Ms Jaycock suggests that 'it is one of the oddities of litigation that parties only meet when they get to court'.

Through the medium of ADR, patients may get the opportunity to meet the doctor or hospital risk manager, which presents a 'huge benefit'.

They can see what steps are being put into place to prevent the situation happening again.

One problem with mediation in this field, however, is the amount of time it takes to prepare a case and the reliance of both sides on expert evidence before the case can be settled.

In a case of late diagnosis of cancer, for example, all the pre-mediation preparation may make it too late for the patient.

Ms Jaycock would like to see a less formal without-prejudice meeting with both sides, to try and resolve cases of alleged negligence.

There is often, surprisingly, a reluctance to mediate on the claimants' side.

Ms Jaycock suggests that this might be the result of an 'over-protective lawyer', while claimants themselves are usually enthusiastic about the process.

Mediation can present an opportunity for an apology, it gives people a voice and helps them to make sense of what happened to them.

In being aware that they have been 'heard' and that their feelings have been acknowledged, parties move on towards a settlement.

The confidentiality in the process can ensure that people save face and the best-case scenario in commercial disputes can be that they maintain their relationship and do business together again.

A good mediation moves parties from an entrenched adversarial stance to one of a working alliance, but it may be the mind-set of some lawyers and judges that has to move on too.

Jacky Lewis is a freelance journalist

Main forms of ADR

- Mediation: A method of settling disputes in which a neutral, specially trained (legal or non-legal) mediator enables the parties to come to their own agreement, which each considers acceptable.

It takes the form of a without-prejudice meeting.

Mediation can be evaluative, with the mediator assessing the legal strength of the case, or facilitative, where the mediator concentrates on assisting parties to define the issue from their own standpoint.

When a mediation is successful and an agreement is reached, it is written down and forms a legally binding contract, unless the parties state otherwise.

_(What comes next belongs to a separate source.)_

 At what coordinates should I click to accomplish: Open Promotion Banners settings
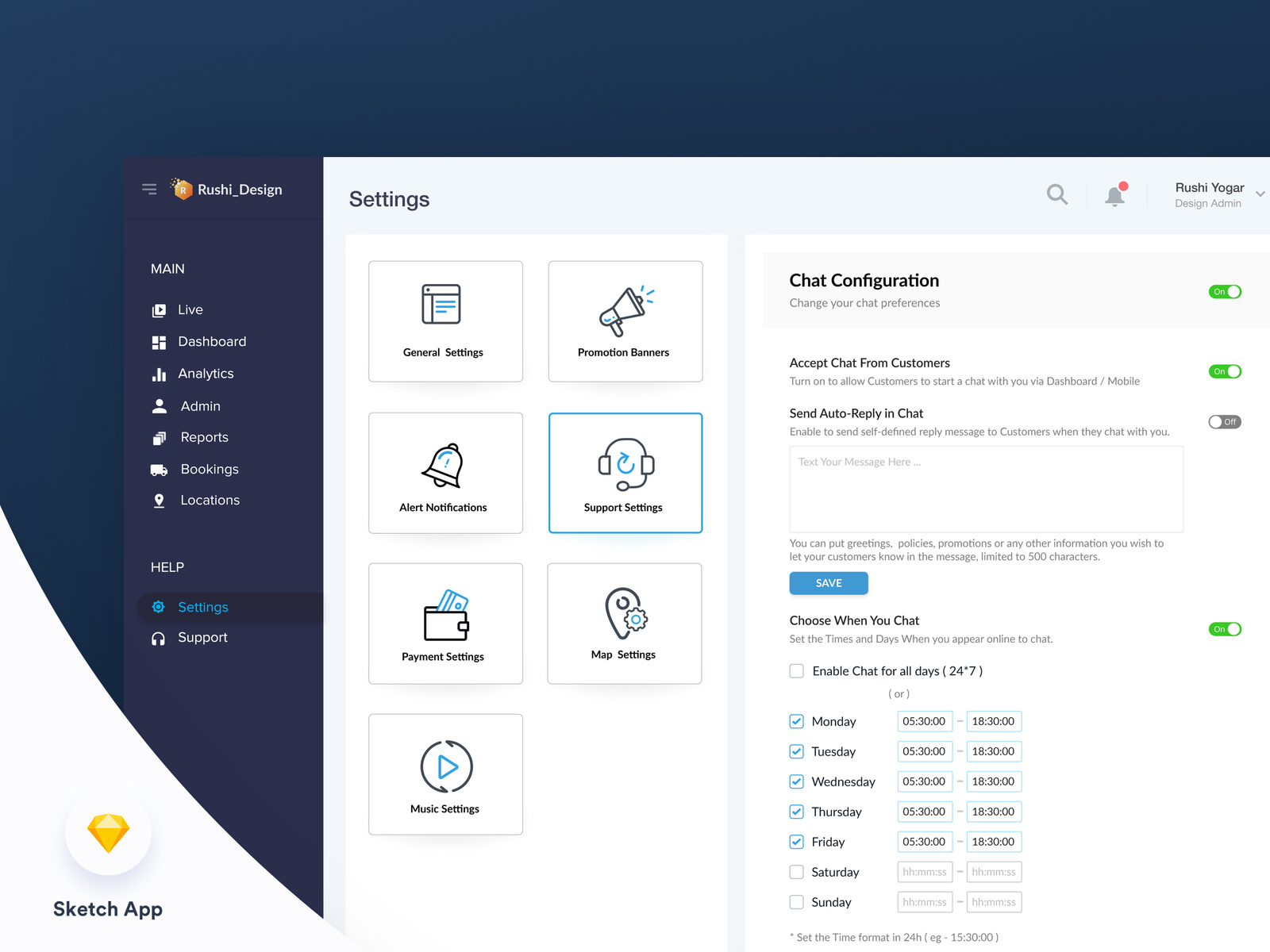[624, 321]
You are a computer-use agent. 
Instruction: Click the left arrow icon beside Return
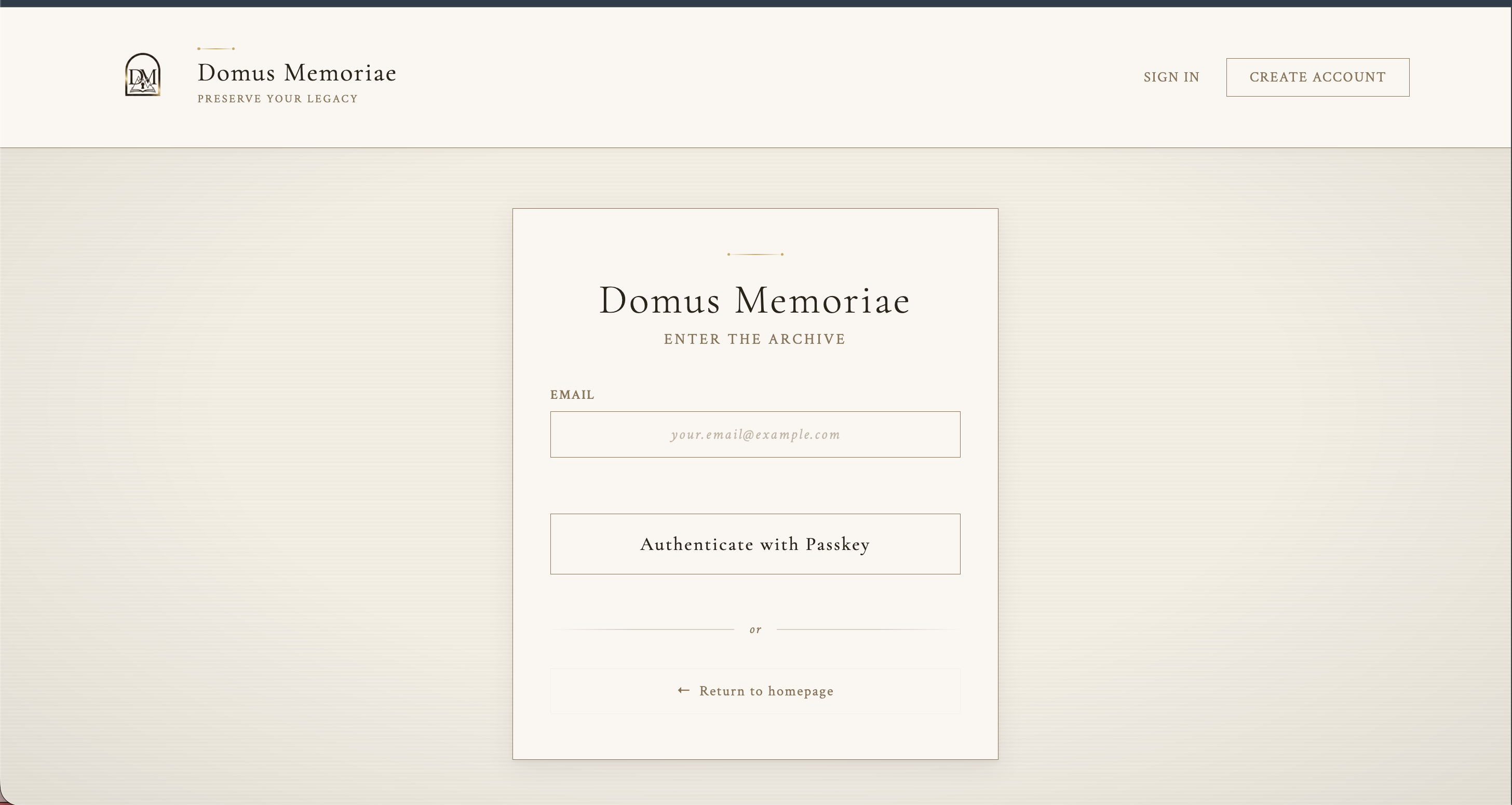pos(683,691)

- Arbitration: A procedure whereby both sides in a dispute agree to let a third party, 'the arbitrator', decide the case.

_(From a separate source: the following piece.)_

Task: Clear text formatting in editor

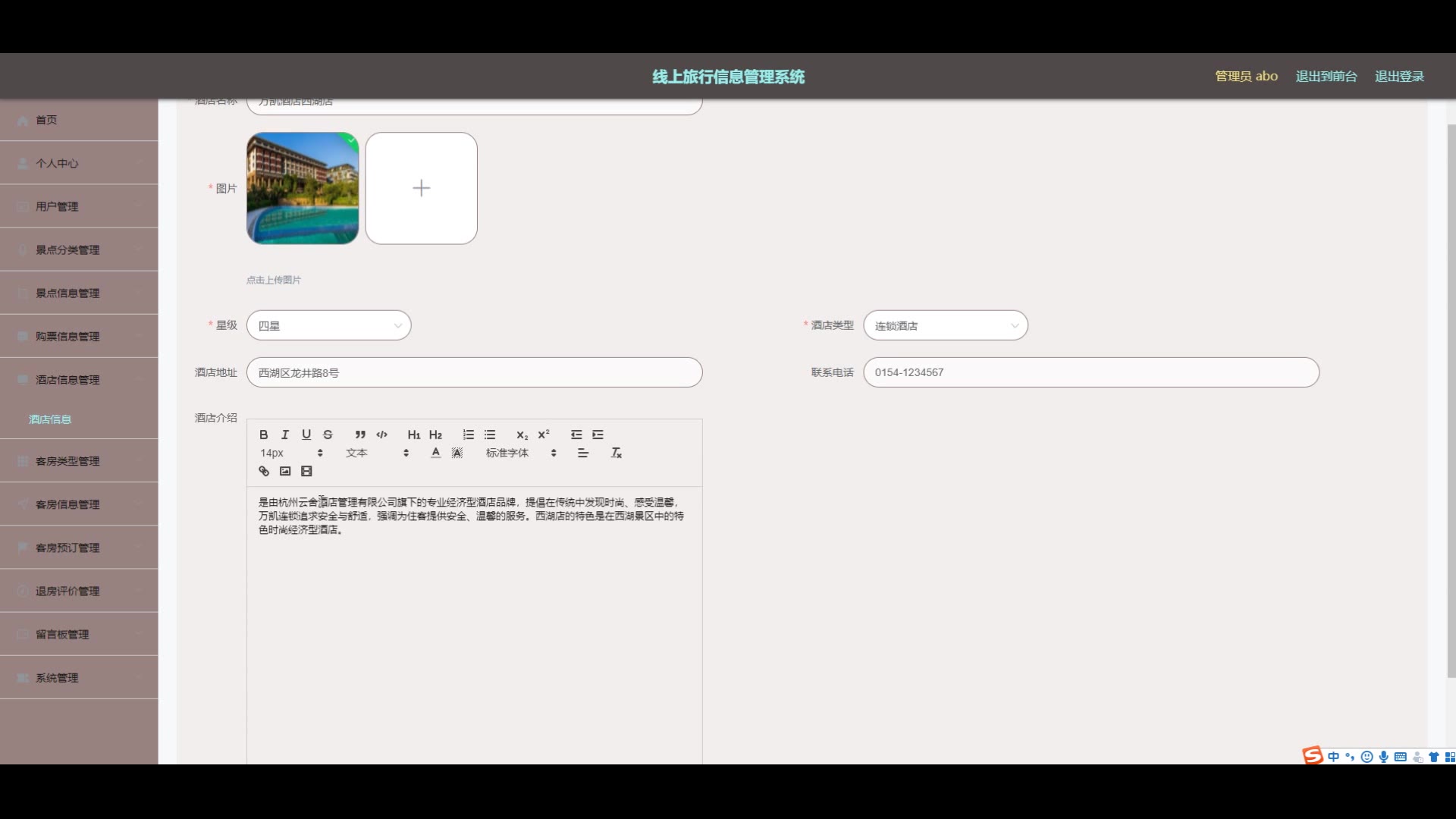Action: pos(617,453)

The arbitrator may be a lawyer or an expert in the field of the dispute.

The arbitrator will make a decision according to the law.

The decision is known as 'the award', is legally binding, and can be enforced through the courts.

- Early neutral evaluation: A process in which a neutral professional, commonly a lawyer, hears a summary of each party's case and gives a non-binding assessment of the merits.

This can then be used as a basis for settlement or for further negotiation.

- Expert determination: A process where an independent third party who is an expert in the subject is appointed to decide the dispute.

The decision is binding on both parties.

- Conciliation: A procedure akin to mediation, but where the conciliator takes a more interventionist role in bringing the parties together - suggesting possible solutions.

This process is gradually falling into disuse as mediation grows in popularity.

- Med-Arb: A combination of mediation and arbitration where the parties agree to mediate but if that fails to achieve a settlement the dispute is referred to arbitration.

The same person may act as mediator and arbitrator.

- Neutral fact-finding: This is a non-binding procedure used in cases involving complex technical issues.

A neutral expert in the subject matter is appointed to investigate the facts of the dispute and make an evaluation on the merits of the case.

This can form the basis of a settlement or a starting point for further negotiation.

- Ombudsmen: These are independent office-holders who investigate and rule on complaints from members of the public about administrative abuses in government and more specifically in public and private sector services.

Some ombudsmen use mediation as part of the dispute resolution procedures.

The powers of ombudsmen vary.

Most ombudsmen are able to make recommendations; only a few can make decisions which are enforceable through the courts.